> Goal
Pick out every line in the listing that contains the string "your", and treat uppercase and lowercase letters as different.

> Supplied records
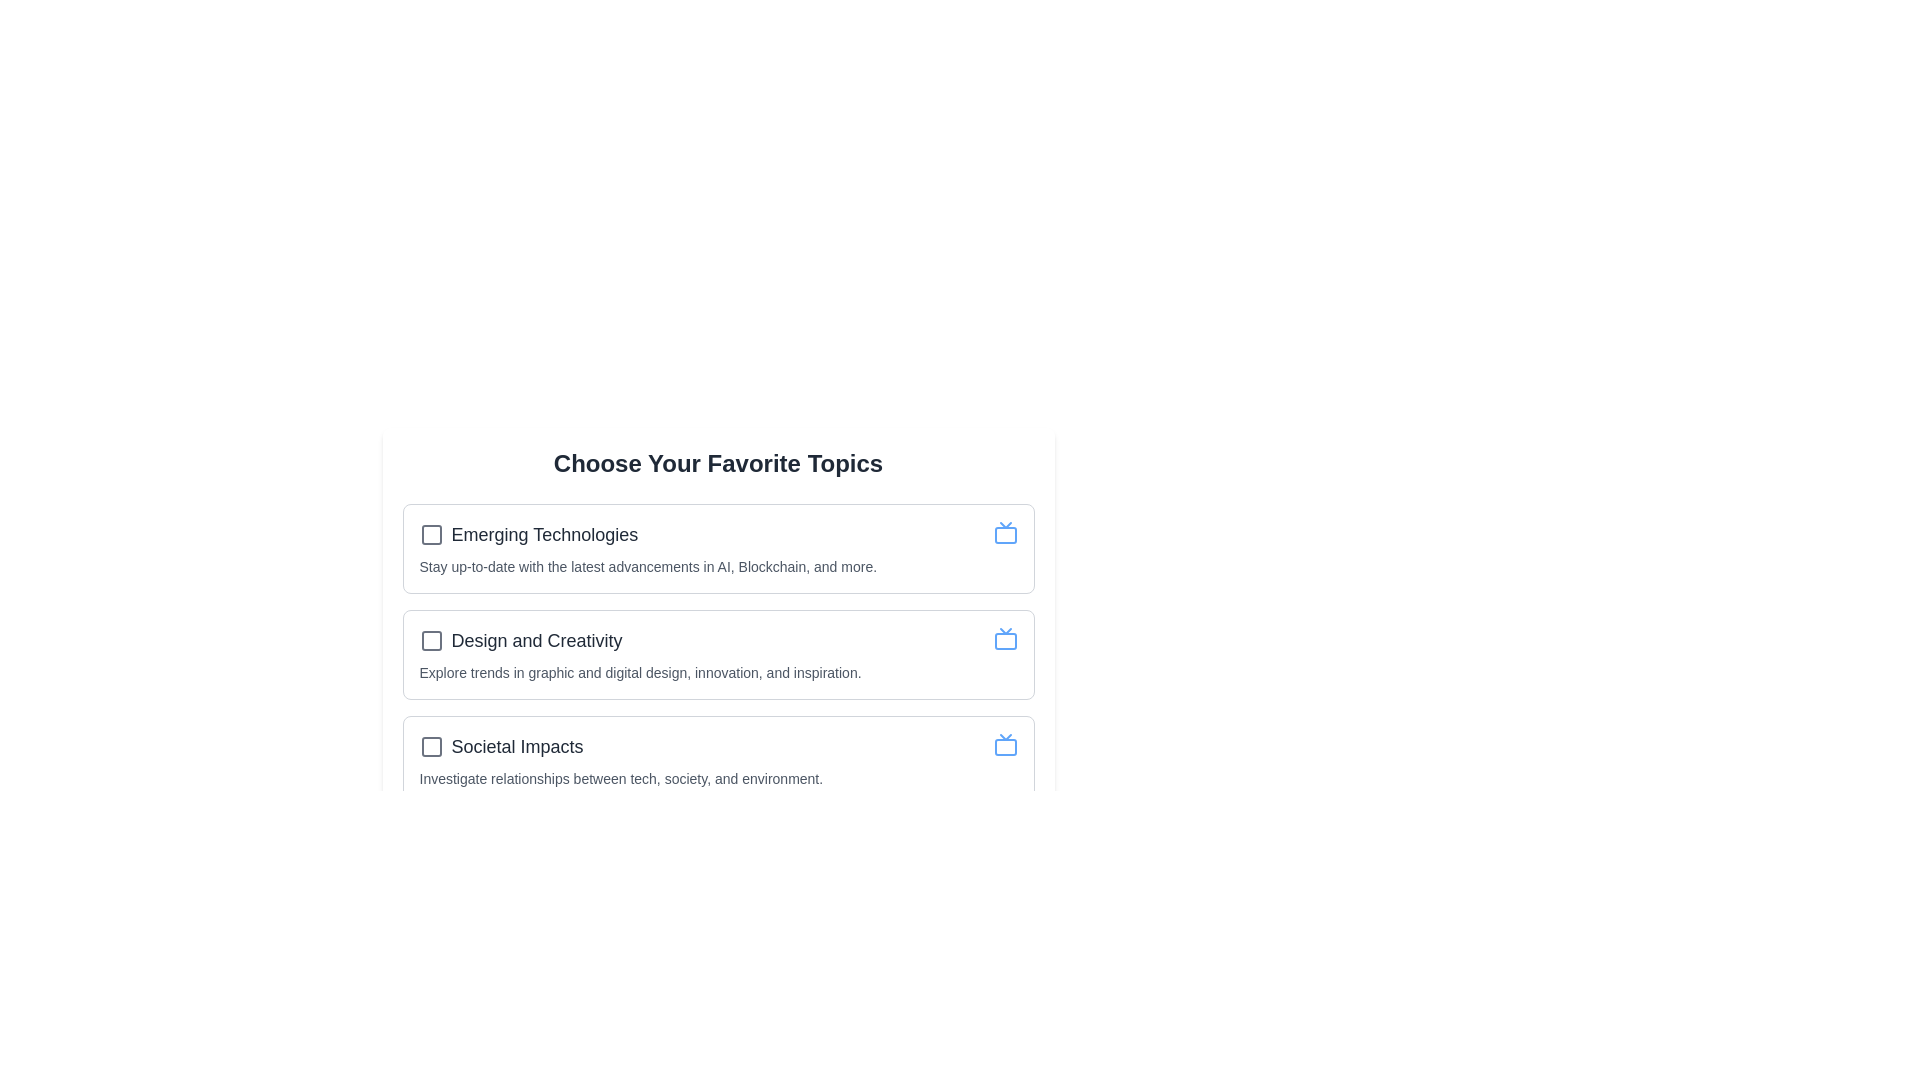 This screenshot has width=1920, height=1080. I want to click on text label titled 'Design and Creativity' which is the second item in a vertically stacked list of topics, located to the right of the checkbox icon, so click(537, 640).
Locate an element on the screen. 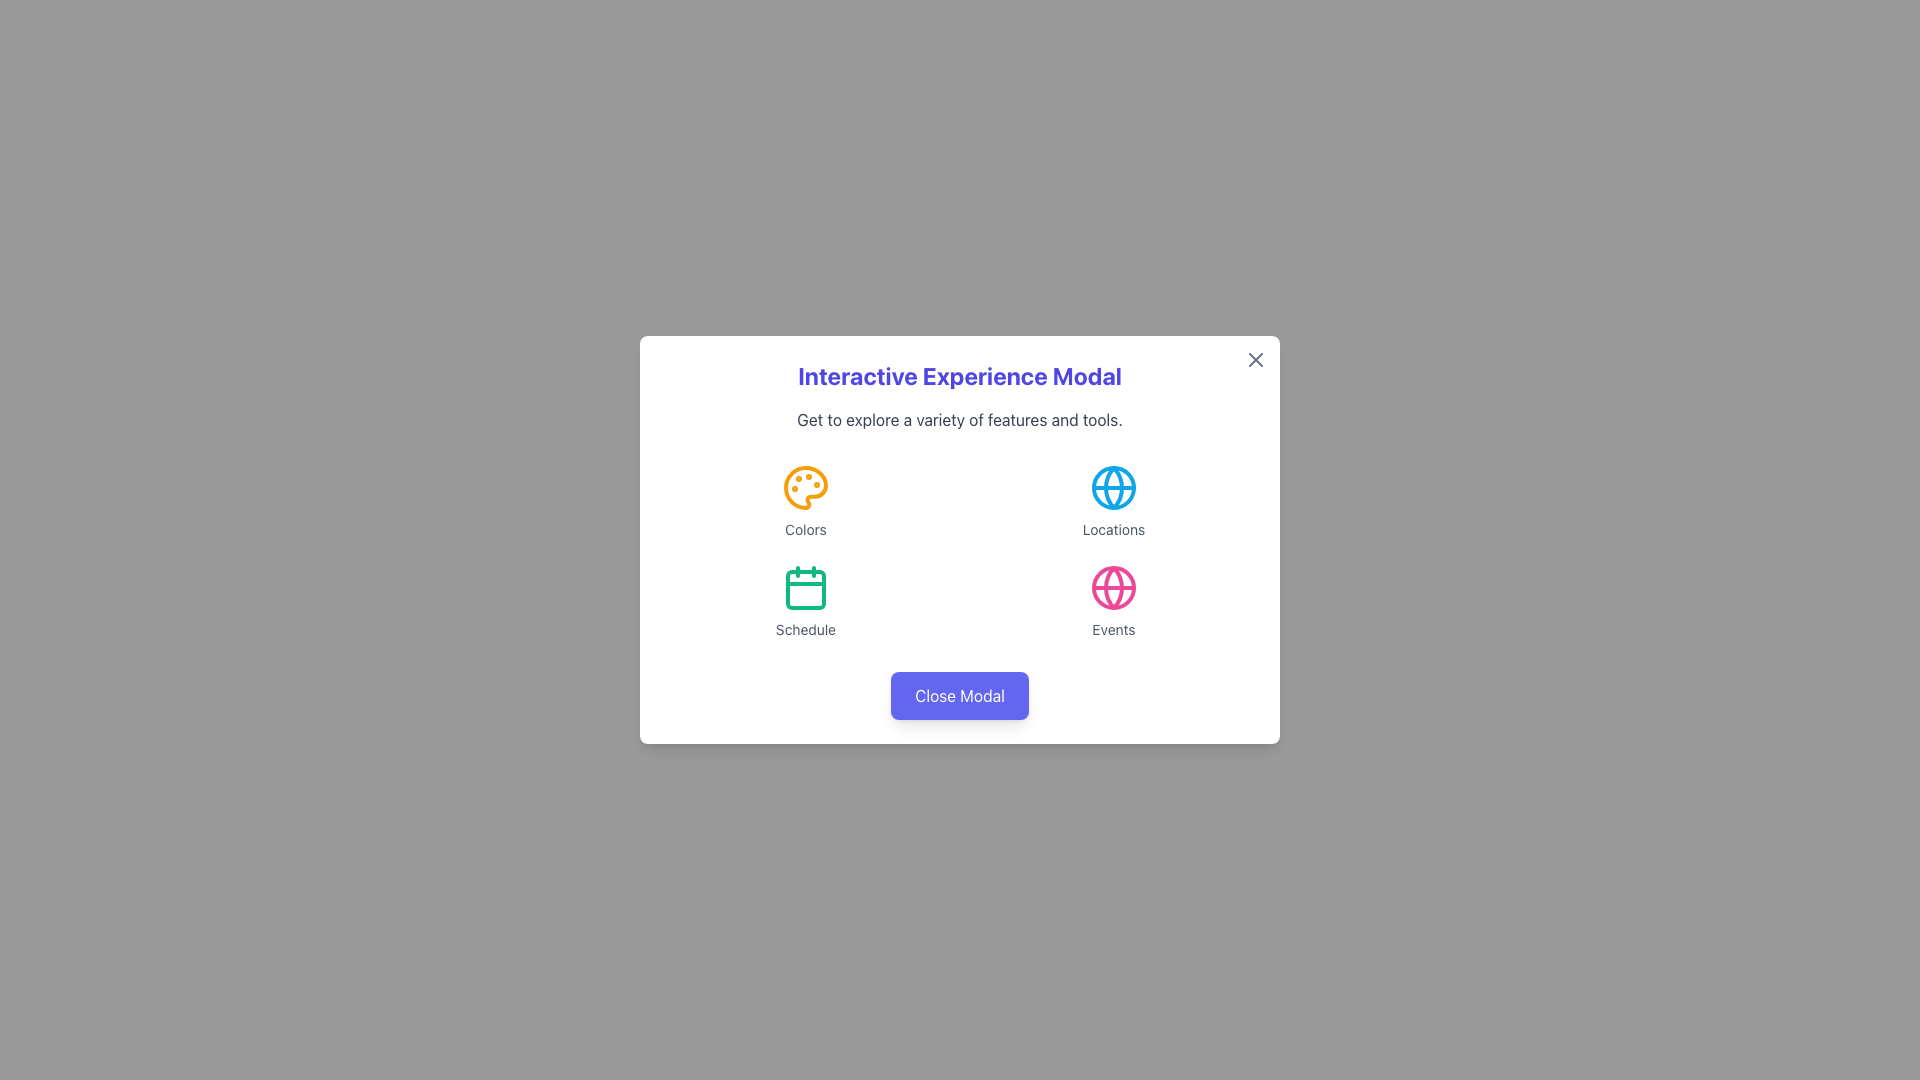 The image size is (1920, 1080). the text label 'Colors' which describes the palette icon located in the modal interface, positioned below the amber-colored palette icon at the top-left of the grid layout is located at coordinates (806, 528).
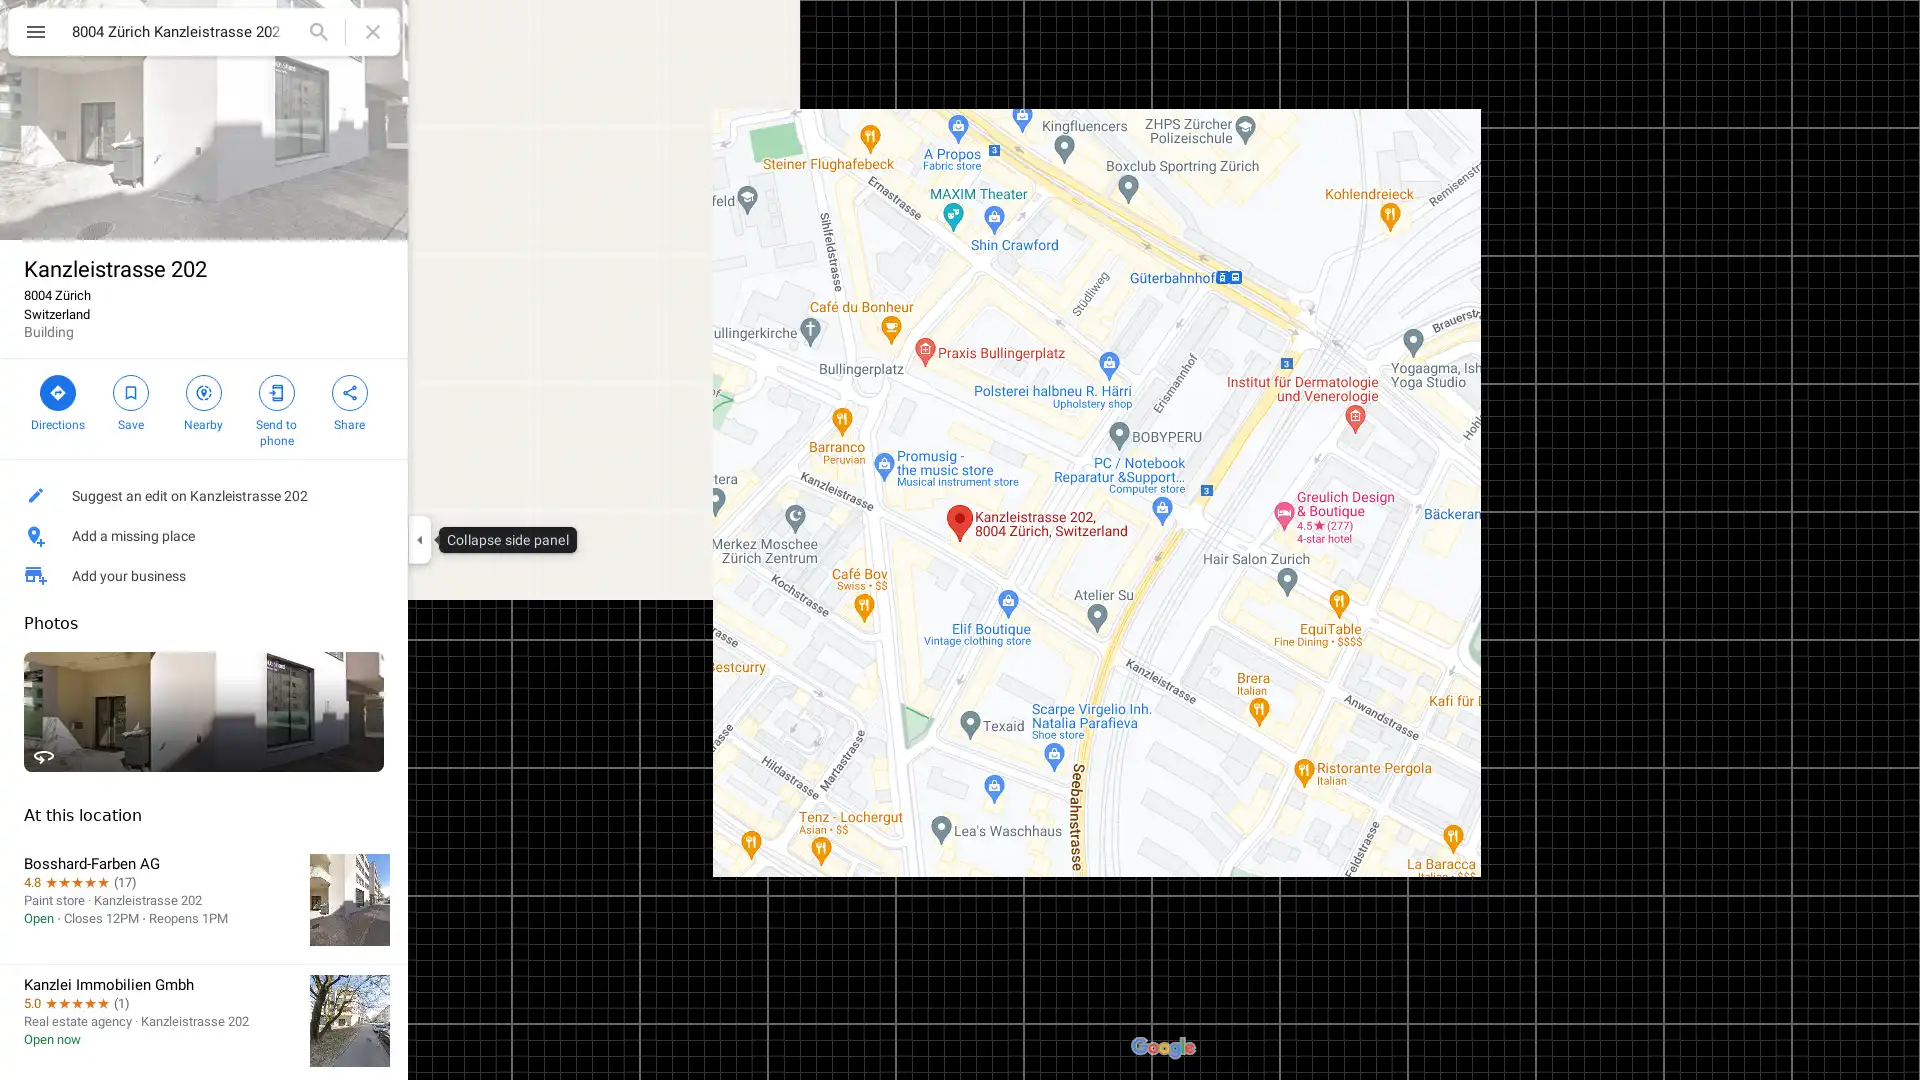  What do you see at coordinates (275, 407) in the screenshot?
I see `Send Kanzleistrasse 202 to your phone` at bounding box center [275, 407].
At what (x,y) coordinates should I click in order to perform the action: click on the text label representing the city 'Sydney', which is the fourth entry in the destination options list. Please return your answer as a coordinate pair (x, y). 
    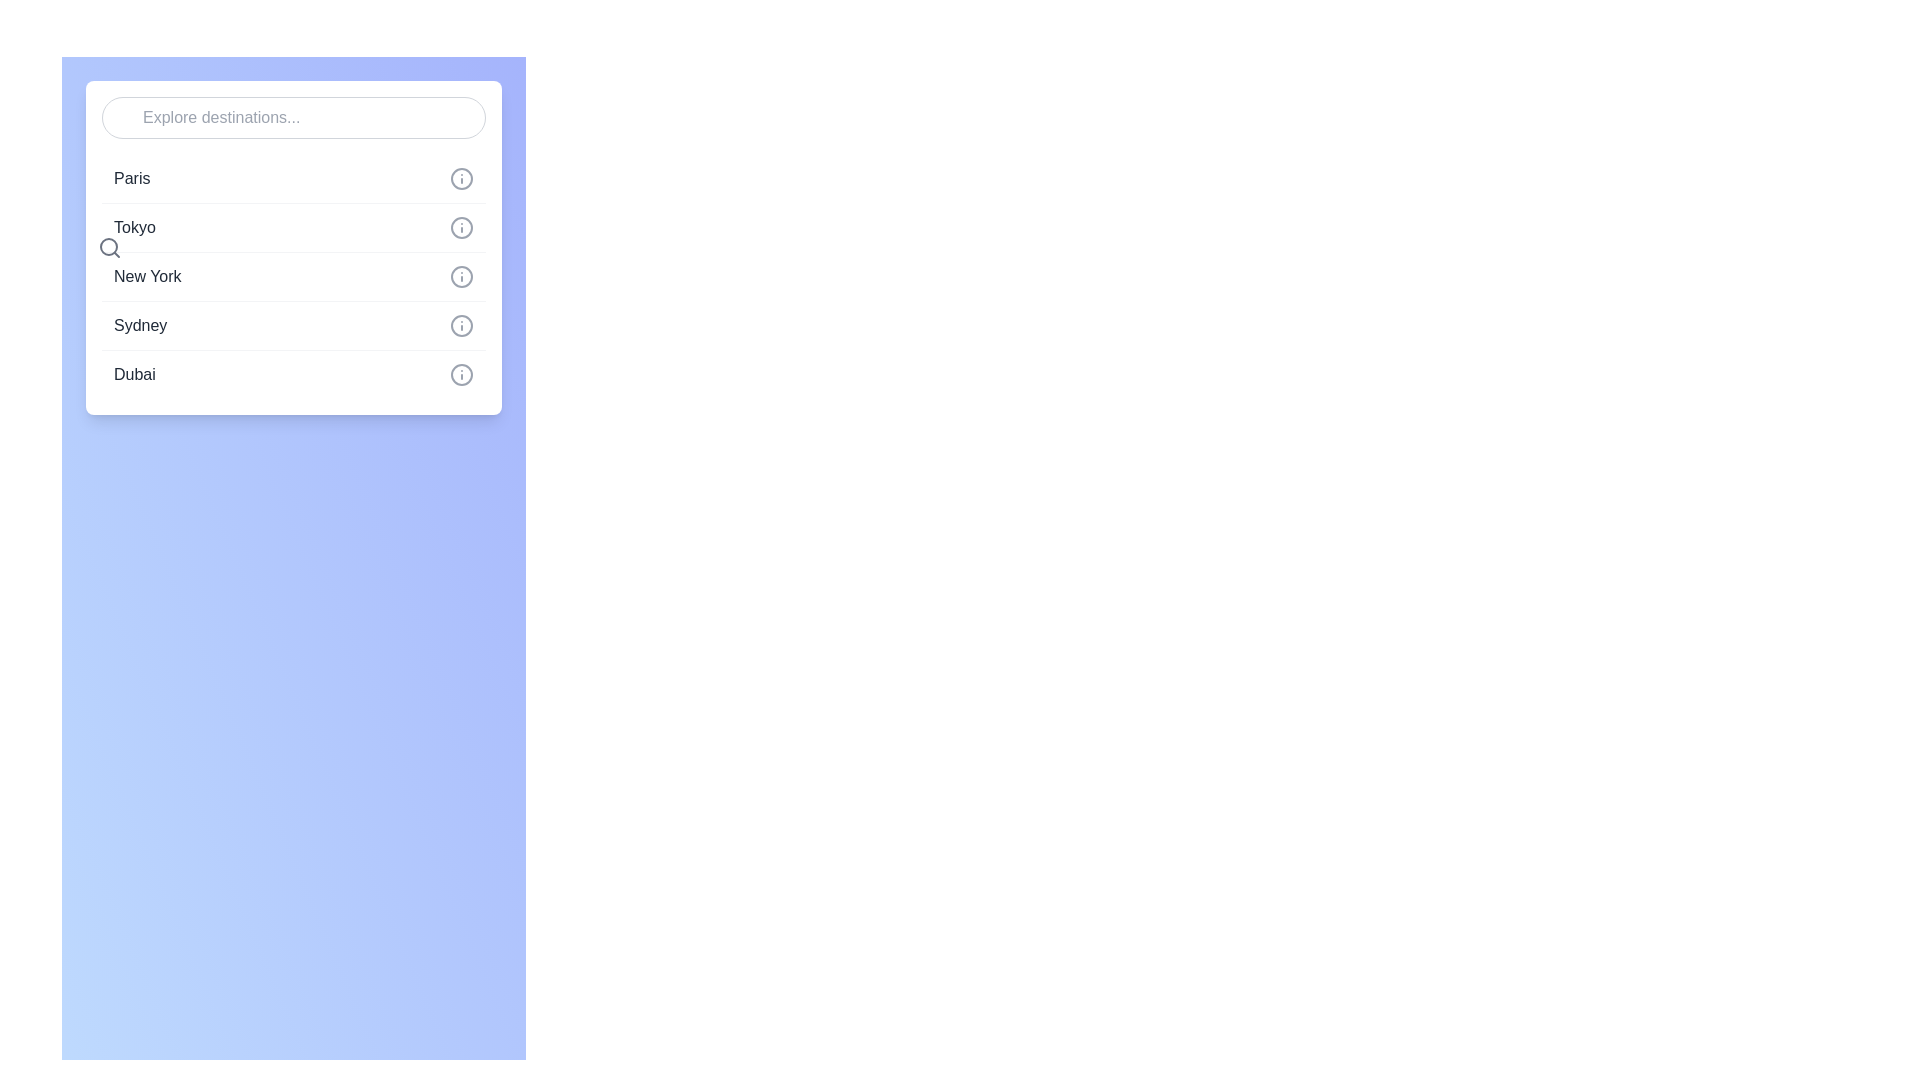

> Reply
I see `Send Kanzleistrasse 202 to your phone` at bounding box center [275, 407].
At what (x,y) coordinates should I click in order to perform the action: click on the text label representing the city 'Sydney', which is the fourth entry in the destination options list. Please return your answer as a coordinate pair (x, y). 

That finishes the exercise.